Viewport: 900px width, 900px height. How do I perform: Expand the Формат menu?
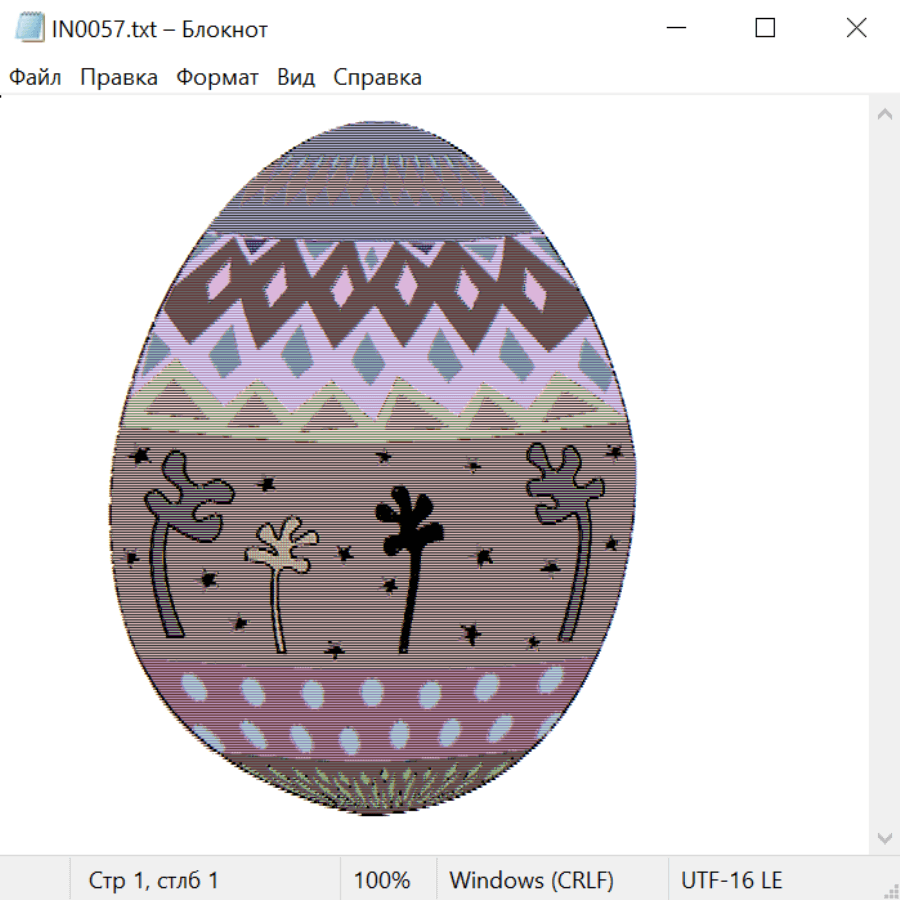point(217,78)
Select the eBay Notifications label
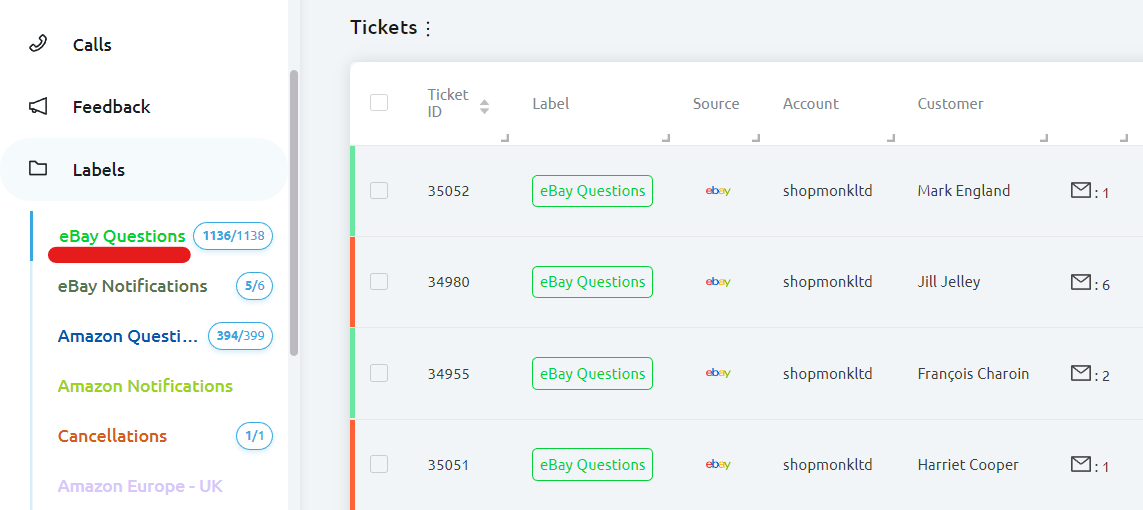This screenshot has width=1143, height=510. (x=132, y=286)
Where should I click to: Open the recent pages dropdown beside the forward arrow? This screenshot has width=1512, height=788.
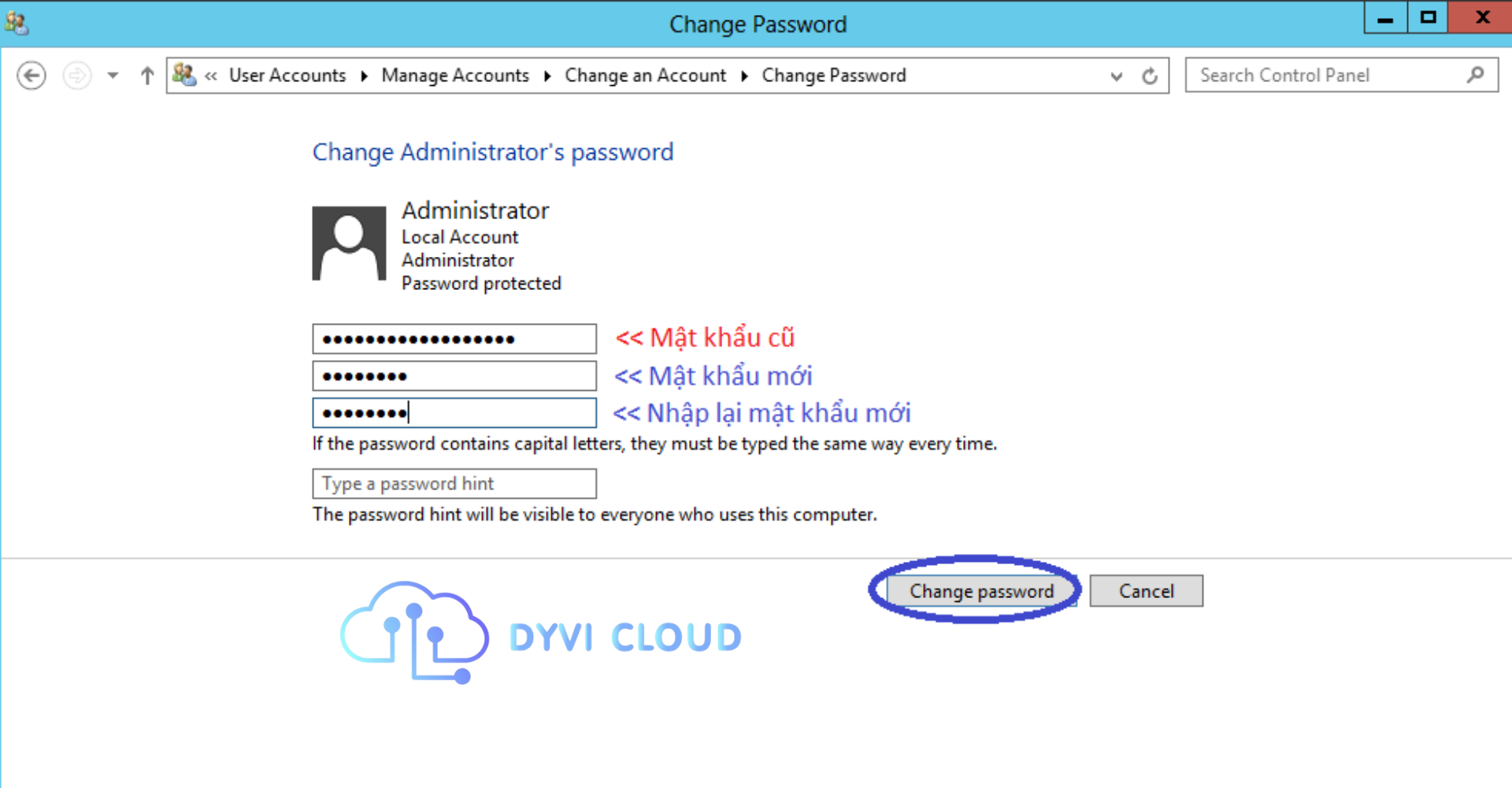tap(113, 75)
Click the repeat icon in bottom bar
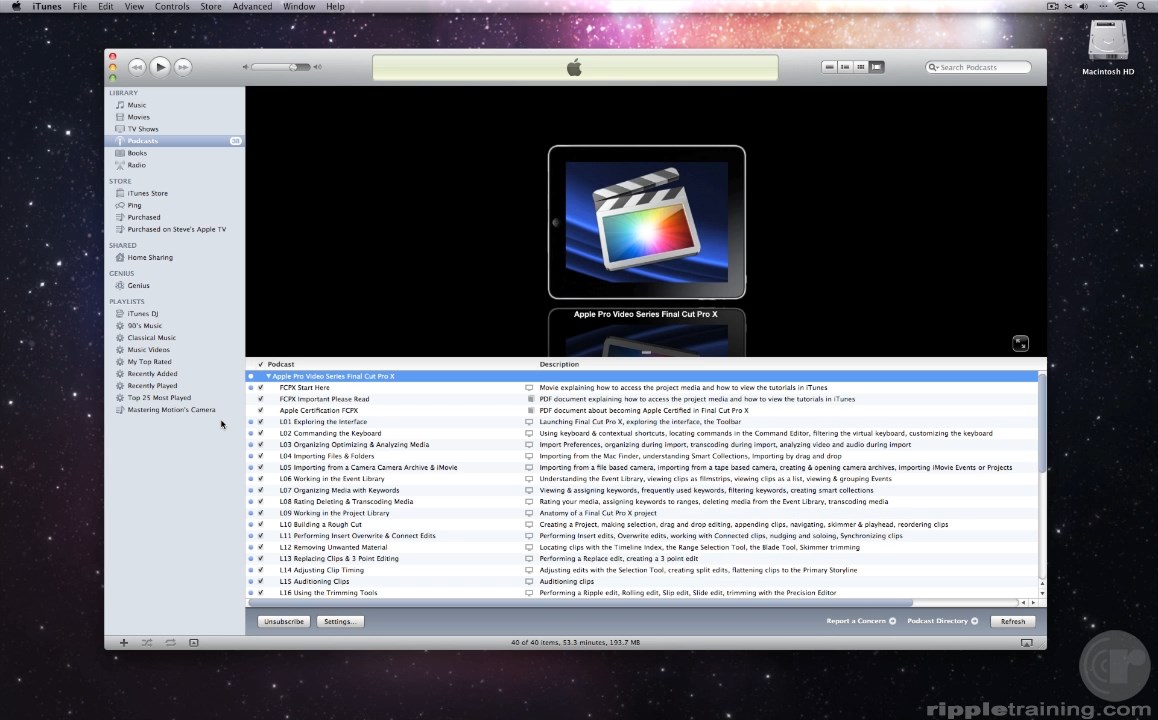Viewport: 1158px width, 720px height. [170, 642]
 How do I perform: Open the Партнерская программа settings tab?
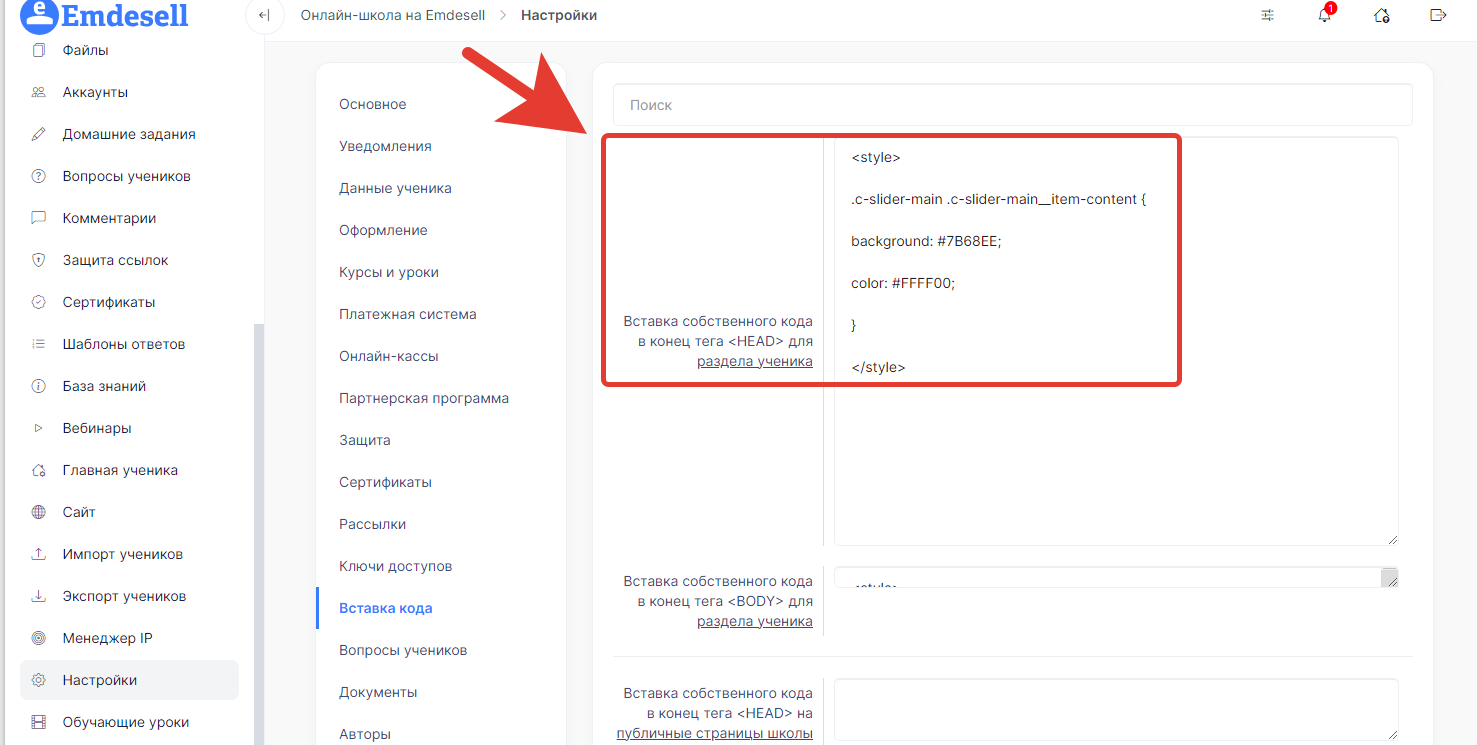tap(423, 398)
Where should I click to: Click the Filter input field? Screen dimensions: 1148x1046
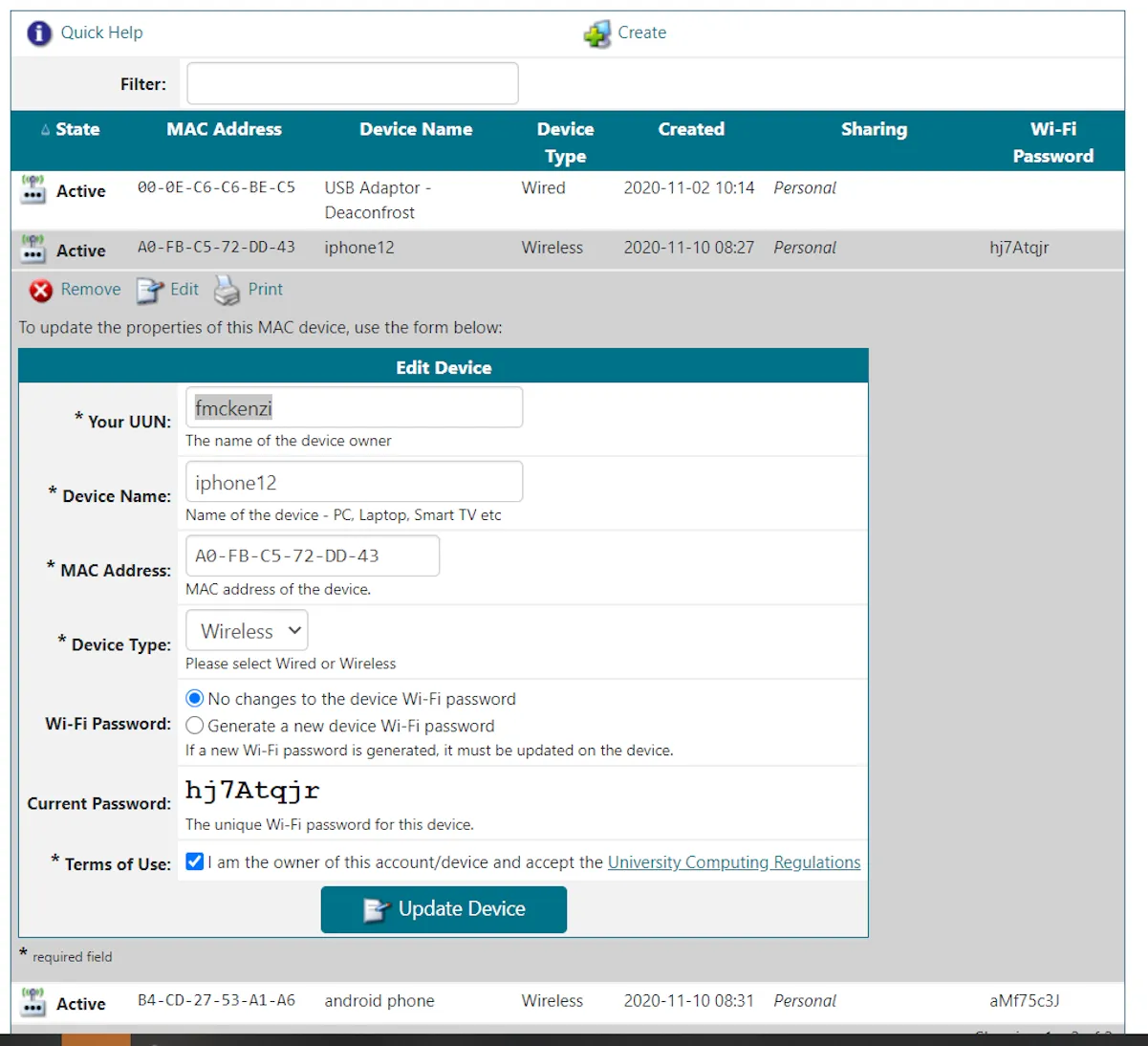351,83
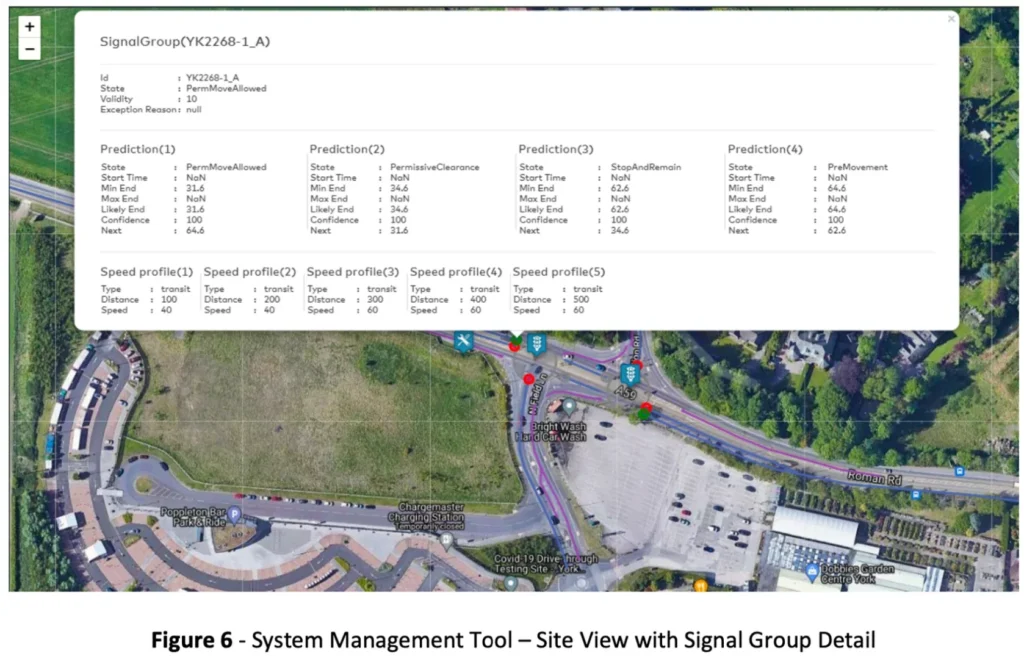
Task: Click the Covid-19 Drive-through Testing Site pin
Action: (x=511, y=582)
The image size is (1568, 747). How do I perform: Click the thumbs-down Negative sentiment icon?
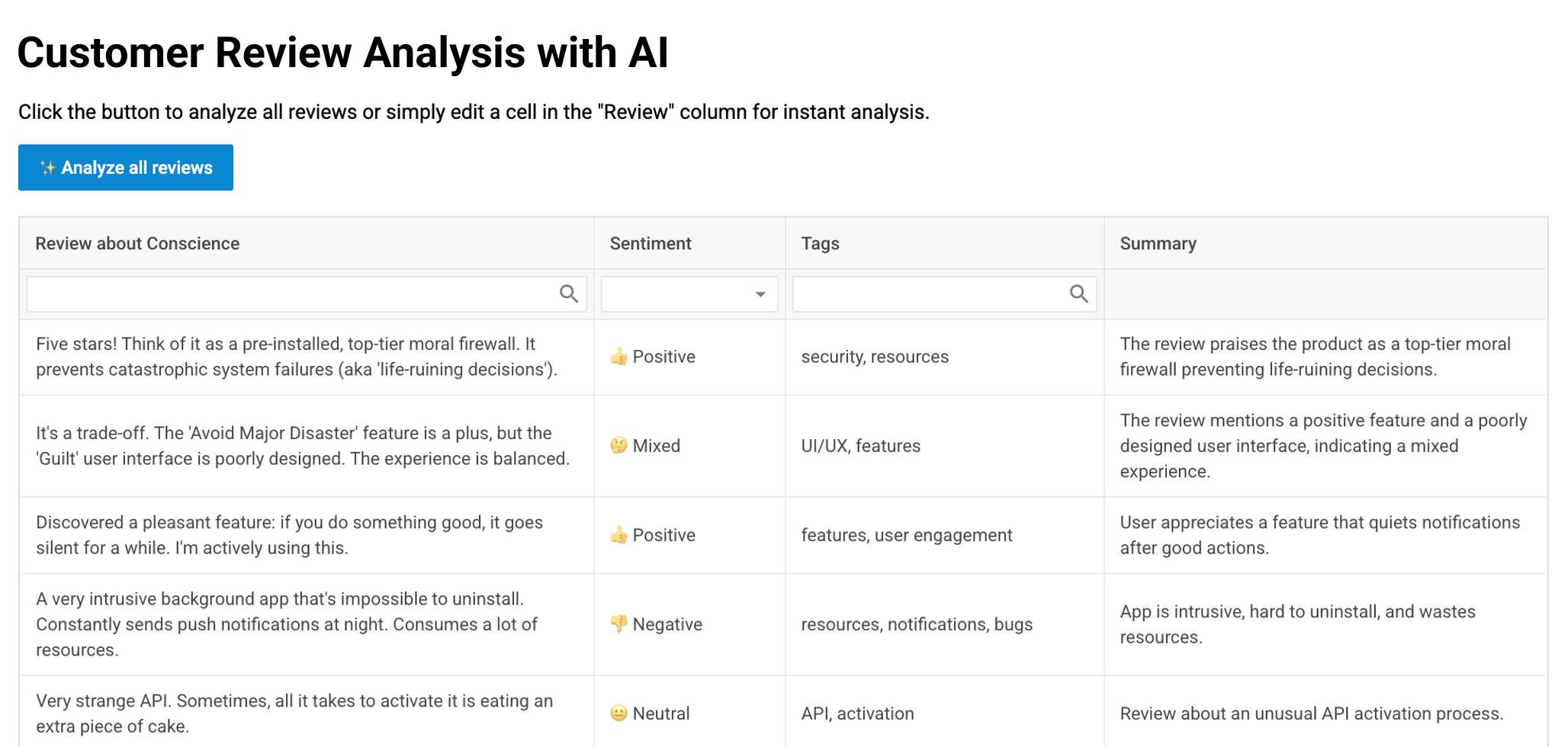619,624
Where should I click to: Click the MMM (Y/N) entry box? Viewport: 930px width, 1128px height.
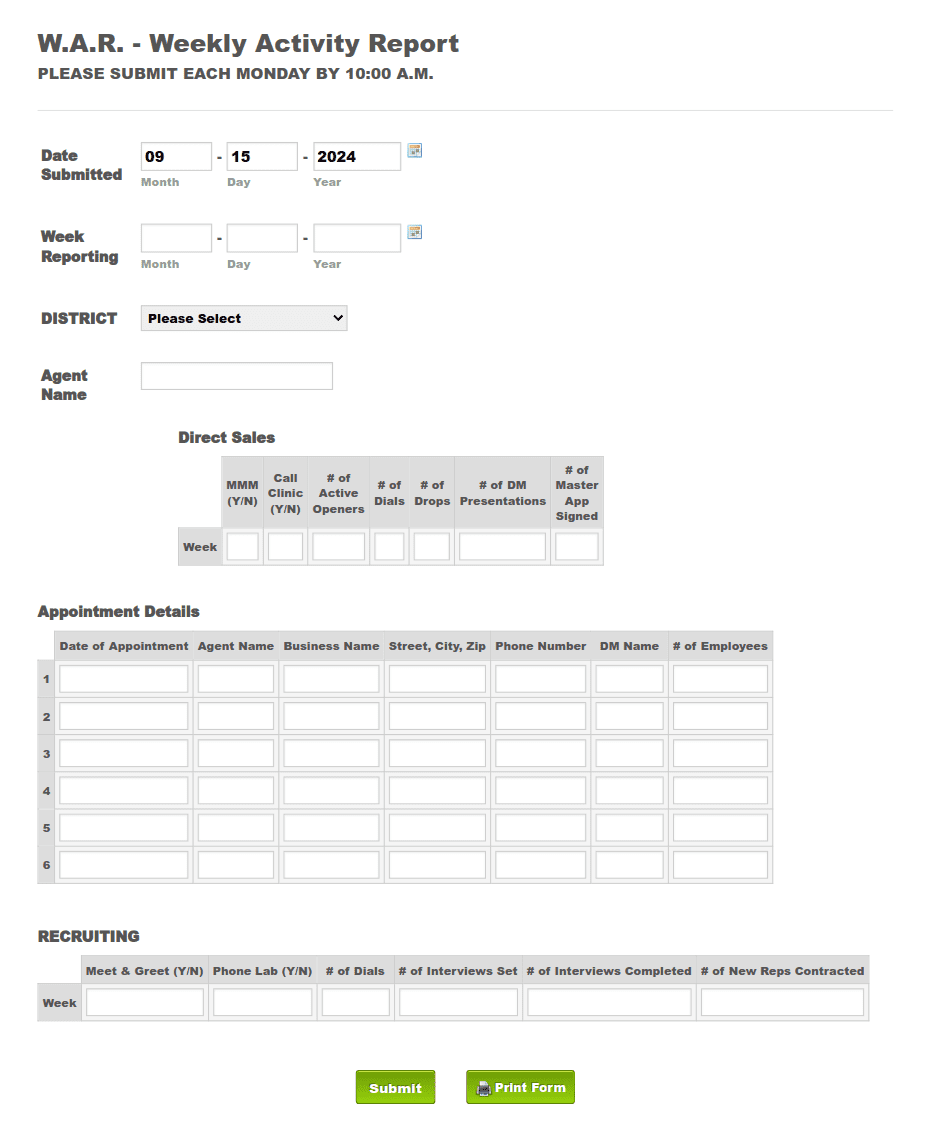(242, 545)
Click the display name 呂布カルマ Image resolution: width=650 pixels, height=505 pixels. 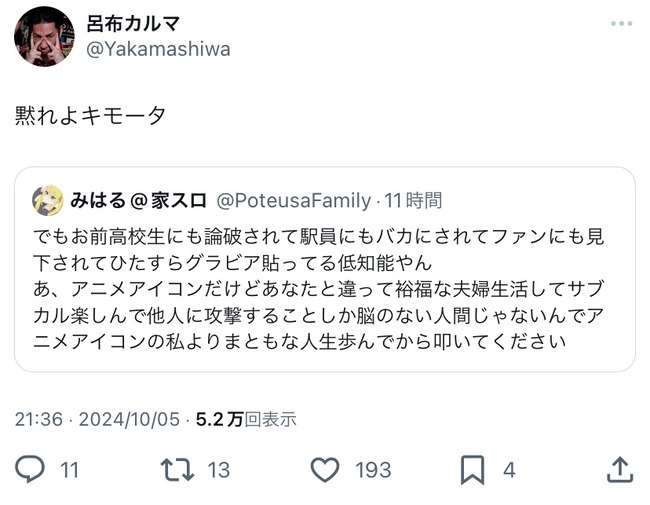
========================
## WHAT YOU HAVE TO DO
When you output the listing, reproduce it exactly but drop its pictures.

## RESPONSE TO THE EXERCISE
Viewport: 900px width, 900px height. How do I perform: Expand the Формат menu?
point(217,78)
Select the eBay Notifications label
This screenshot has width=1143, height=510. (x=132, y=286)
Where should I click to: Open the recent pages dropdown beside the forward arrow? This screenshot has width=1512, height=788.
tap(113, 75)
Click the repeat icon in bottom bar
Viewport: 1158px width, 720px height. [170, 642]
 How do I perform: Open the Партнерская программа settings tab?
tap(423, 398)
Where should I click to: Click the Filter input field? Screen dimensions: 1148x1046
351,83
Task: Click the Covid-19 Drive-through Testing Site pin
Action: (x=511, y=582)
The image size is (1568, 747). How do I perform: Click the thumbs-down Negative sentiment icon?
619,624
Where should I click to: Click the MMM (Y/N) entry box? Viewport: 930px width, 1128px height.
(242, 545)
Click the display name 呂布カルマ Image resolution: width=650 pixels, height=505 pixels. 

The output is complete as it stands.